CONSIGNES:
a. Dans l'article sur les concertos d'étude, à quel âge et avec quelle méthode la fillette de l'anecdote a-t-elle commencé le violon ?
b. Recopiez mot pour mot le passage de l'article sur les concertos d'étude qui va de « par Priscille Lachat-Sarrete » jusqu'à « par le public. ».
c. Rédigez la suite de l'article sur les concertos d'étude, en reprenant après sa dernière phrase.

TEXTE RETENU:
================
No. 65/1    mars 2012

 

Les concertos d'étude au XIXe siècle

Un répertoire original et méconnu

par Priscille Lachat-Sarrete (Université Paris-IV)

 

«Le répertoire, c'est ce que le public a envie d'entendre et les musiciens envie de jouer», a déclaré Steve Reich. Si le mot répertoire a d'abord désigné la liste des pièces que les comédiens jouent chaque semaine puis la liste des pièces restées en cours de représentation à un théâtre, il désigne aussi la liste des oeuvres qui forment le fonds habituel d'un théâtre ou d'une troupe. Deux expressions témoignent de l'interaction des deux protagonistes nommés par Steve Reich: une pièce entre au répertoire parce que les acteurs aiment la jouer; le répertoire, quant à lui, se compose de «la liste des pièces restées en cours de représentation à un théâtre» parce qu'elle est plébiscitée par le public.

Le rôle conjoint du public et des musiciens est particulièrement vrai pour le genre concerto qui est, par nature, une show piece, une pièce de spectacle. Toujours écrit avec la perspective d'une représentation publique imminente, il appartient, tout comme l'opéra, aux genres en lien direct avec la vie musicale publique. Alors qu'à l'époque dite «classique» les quatuors à cordes, sonates pour piano et lieder étaient considérés comme de la Musiziermusik, de la musique que les musiciens peuvent jouer entre eux, la présence d'un public se révèle indispensable pour les concertos, comme pour les symphonies ou les arias de concert. Au côté intimiste de la musique de chambre s'oppose l'exhibition du soliste qui a une dimension héroïque.

Dans le répertoire pédagogique, trois protagonistes interviennent: le professeur qui doit aimer l'oeuvre pour ses qualités tant musicales que pédagogiques, l'élève qui aimera la travailler et en tirera profit, mais aussi le public auquel se présente le jeune interprète. Sans représentation publique, point de concerto. C'est pourquoi une partie des techniques compositionnelles sont orientées vers la recherche de l'effet auprès de l'auditeur. Pour illustrer le fait que la modestie possible des concerts d'élève ne saurait remettre en cause cette préoccupation, je me permets de rapporter une petite anecdote: une de mes connaissances me parlait avec enthousiasme de sa fille, qui avait commencé le violon à trois ans avec la méthode Suzuki. Puis, à six ans, sa mère l'avait inscrite au conservatoire le plus proche. Je m'enquiers de savoir si la transition fut facile. Elle se serait opérée sans le moindre problème, «d'ailleurs, à présent, elle joue son premier concerto», m'annonce fièrement la mère. Fort impressionnée, alors que dans ma tête défilent des images d'Oïstrakh ou de Heifetz enfants, et d'autres de petits prodiges présentés sur YouTube, je veux savoir de quel concerto il s'agit, hésitant mentalement entre Mendelssohn et Bruch. Elle me lance alors, toujours rayonnante: «C'est le concerto op. 35 de Rieding». C'est pourquoi nous complèterons en le paraphrasant l'aphorisme de Steve Reich: «Le répertoire pédagogique est ce que les professeurs ont envie d'enseigner, les élèves envie de jouer et ce que les parents sont fiers d'entendre».
================
EXTRAIT DE DONNÉES:
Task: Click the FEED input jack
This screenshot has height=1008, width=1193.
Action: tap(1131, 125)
================
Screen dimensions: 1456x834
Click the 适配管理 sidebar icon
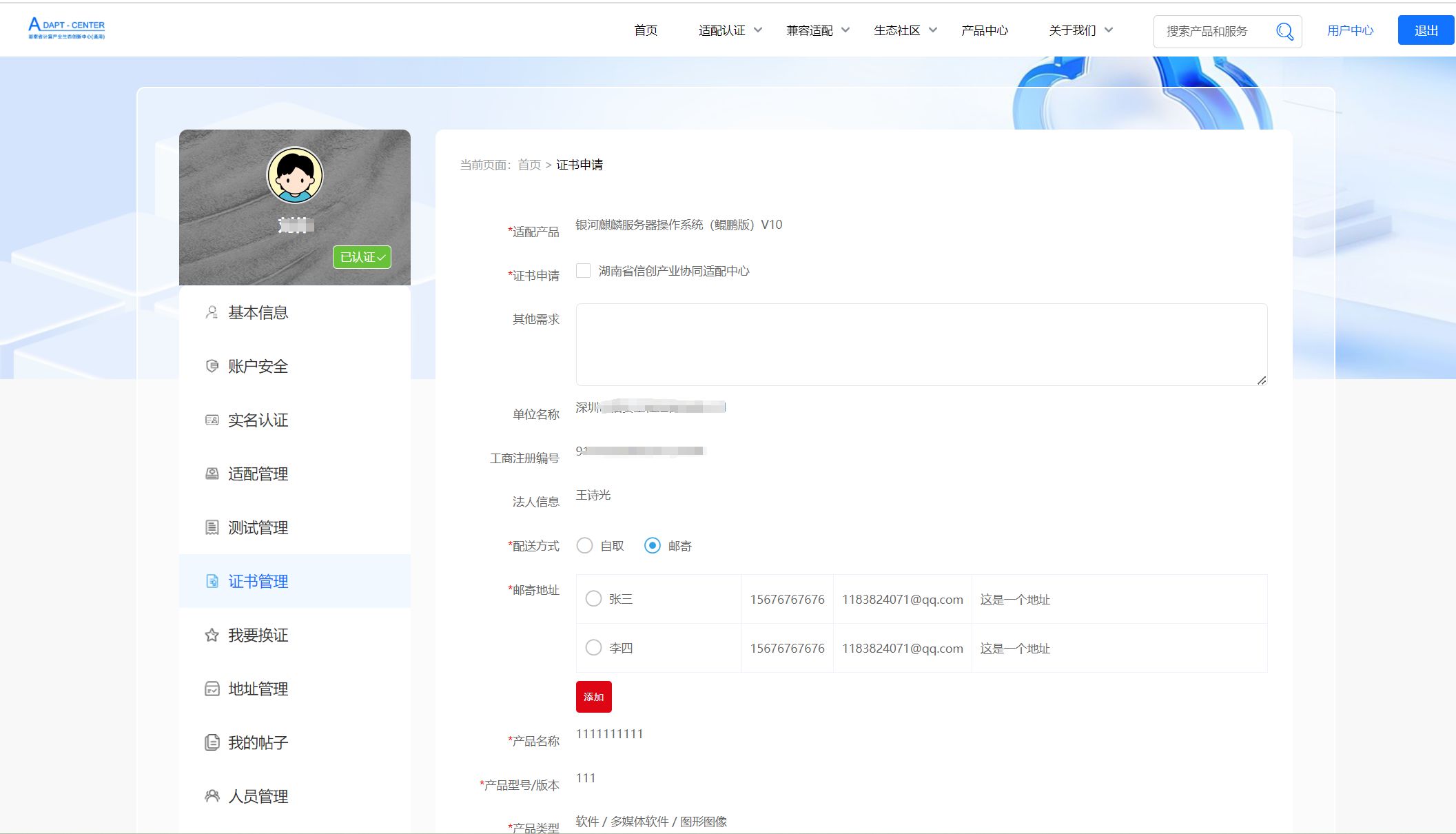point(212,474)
================
CORRIGÉ PROPOSÉ:
a. À trois ans, avec la méthode Suzuki.

b.
par Priscille Lachat-Sarrete (Université Paris-IV)

 

«Le répertoire, c'est ce que le public a envie d'entendre et les musiciens envie de jouer», a déclaré Steve Reich. Si le mot répertoire a d'abord désigné la liste des pièces que les comédiens jouent chaque semaine puis la liste des pièces restées en cours de représentation à un théâtre, il désigne aussi la liste des oeuvres qui forment le fonds habituel d'un théâtre ou d'une troupe. Deux expressions témoignent de l'interaction des deux protagonistes nommés par Steve Reich: une pièce entre au répertoire parce que les acteurs aiment la jouer; le répertoire, quant à lui, se compose de «la liste des pièces restées en cours de représentation à un théâtre» parce qu'elle est plébiscitée par le public.

c.
Une délimitation du répertoire des concertos d'étude

Le répertoire pédagogique jouit d'une notoriété limitée, cantonnée aux écoles de musique et à leurs principaux acteurs, les élèves, parents et professeurs. Au XVIIIe siècle sont écrites de nombreuses méthodes pour l'apprentissage de la pratique musicale. Spécifiques à chaque instrument, elles comprenaient en général des exemples musicaux. Il s'agit souvent d'exercices pour débuter. Par exemple, il s'en trouve dans presque toutes les méthodes pour clavier, comme dans Anleitung zum Clavierspielen de Friedrich Wilhelm Marpurg de 1755, la Méthode pour le pianoforte d'Ignaz Pleyel et Jan Ladislav Dussek de 1797, ou la Méthode de piano du Conservatoire de Louis Adam de 1804. D'autres pièces, plus complexes, permettent d'exercer la technique et de développer le goût. Par exemple, dans L'Ecole d'Orphée pour apprendre facilement à jouer du violon dans le goût françois de 1738, Michel Corrette propose plusieurs Suites «pour apprendre à jouer dans le goût françois» et des Sonates «pour apprendre à jouer dans le goût italien».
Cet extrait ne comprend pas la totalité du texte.